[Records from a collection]
==============================

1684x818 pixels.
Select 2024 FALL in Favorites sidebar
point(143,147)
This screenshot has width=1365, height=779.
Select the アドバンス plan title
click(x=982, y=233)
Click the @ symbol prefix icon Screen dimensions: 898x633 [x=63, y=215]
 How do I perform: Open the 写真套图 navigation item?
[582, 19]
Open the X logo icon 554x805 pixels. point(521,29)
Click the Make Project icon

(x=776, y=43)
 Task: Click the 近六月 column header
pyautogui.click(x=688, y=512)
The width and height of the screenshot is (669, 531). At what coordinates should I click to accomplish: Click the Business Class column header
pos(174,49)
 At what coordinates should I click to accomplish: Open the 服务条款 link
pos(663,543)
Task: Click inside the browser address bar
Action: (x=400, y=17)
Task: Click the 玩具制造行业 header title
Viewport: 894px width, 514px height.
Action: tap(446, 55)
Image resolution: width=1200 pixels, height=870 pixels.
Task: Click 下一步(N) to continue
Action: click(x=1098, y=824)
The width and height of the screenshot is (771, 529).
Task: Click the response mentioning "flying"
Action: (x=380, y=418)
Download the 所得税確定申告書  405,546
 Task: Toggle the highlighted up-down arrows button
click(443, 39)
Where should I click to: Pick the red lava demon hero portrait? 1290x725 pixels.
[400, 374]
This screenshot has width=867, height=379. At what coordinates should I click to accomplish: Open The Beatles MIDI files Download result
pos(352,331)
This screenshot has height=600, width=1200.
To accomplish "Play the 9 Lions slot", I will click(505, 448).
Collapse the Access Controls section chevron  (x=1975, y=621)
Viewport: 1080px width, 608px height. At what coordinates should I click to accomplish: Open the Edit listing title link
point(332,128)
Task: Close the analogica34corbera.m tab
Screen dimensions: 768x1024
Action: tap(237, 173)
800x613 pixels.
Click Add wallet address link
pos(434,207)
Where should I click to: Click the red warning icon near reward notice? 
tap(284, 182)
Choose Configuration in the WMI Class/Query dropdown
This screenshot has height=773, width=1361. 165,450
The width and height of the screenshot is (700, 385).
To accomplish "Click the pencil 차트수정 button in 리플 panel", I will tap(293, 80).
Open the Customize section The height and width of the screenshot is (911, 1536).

==============================

What you need to do:
Restate the records above verbatim up to and including the line containing "Collapse the Access".

Worked solution:
1684x818 pixels.
Select 2024 FALL in Favorites sidebar
point(143,147)
This screenshot has width=1365, height=779.
Select the アドバンス plan title
click(x=982, y=233)
Click the @ symbol prefix icon Screen dimensions: 898x633 [x=63, y=215]
 How do I perform: Open the 写真套图 navigation item?
[582, 19]
Open the X logo icon 554x805 pixels. point(521,29)
Click the Make Project icon

(x=776, y=43)
 Task: Click the 近六月 column header
pyautogui.click(x=688, y=512)
The width and height of the screenshot is (669, 531). At what coordinates should I click to accomplish: Click the Business Class column header
pos(174,49)
 At what coordinates should I click to accomplish: Open the 服务条款 link
pos(663,543)
Task: Click inside the browser address bar
Action: (x=400, y=17)
Task: Click the 玩具制造行业 header title
Viewport: 894px width, 514px height.
Action: tap(446, 55)
Image resolution: width=1200 pixels, height=870 pixels.
Task: Click 下一步(N) to continue
Action: click(x=1098, y=824)
The width and height of the screenshot is (771, 529).
Task: Click the response mentioning "flying"
Action: (x=380, y=418)
Download the 所得税確定申告書  405,546
 Task: Toggle the highlighted up-down arrows button
click(443, 39)
Where should I click to: Pick the red lava demon hero portrait? 1290x725 pixels.
[400, 374]
This screenshot has width=867, height=379. At what coordinates should I click to accomplish: Open The Beatles MIDI files Download result
pos(352,331)
This screenshot has height=600, width=1200.
To accomplish "Play the 9 Lions slot", I will click(505, 448).
Collapse the Access Controls section chevron  (x=1975, y=621)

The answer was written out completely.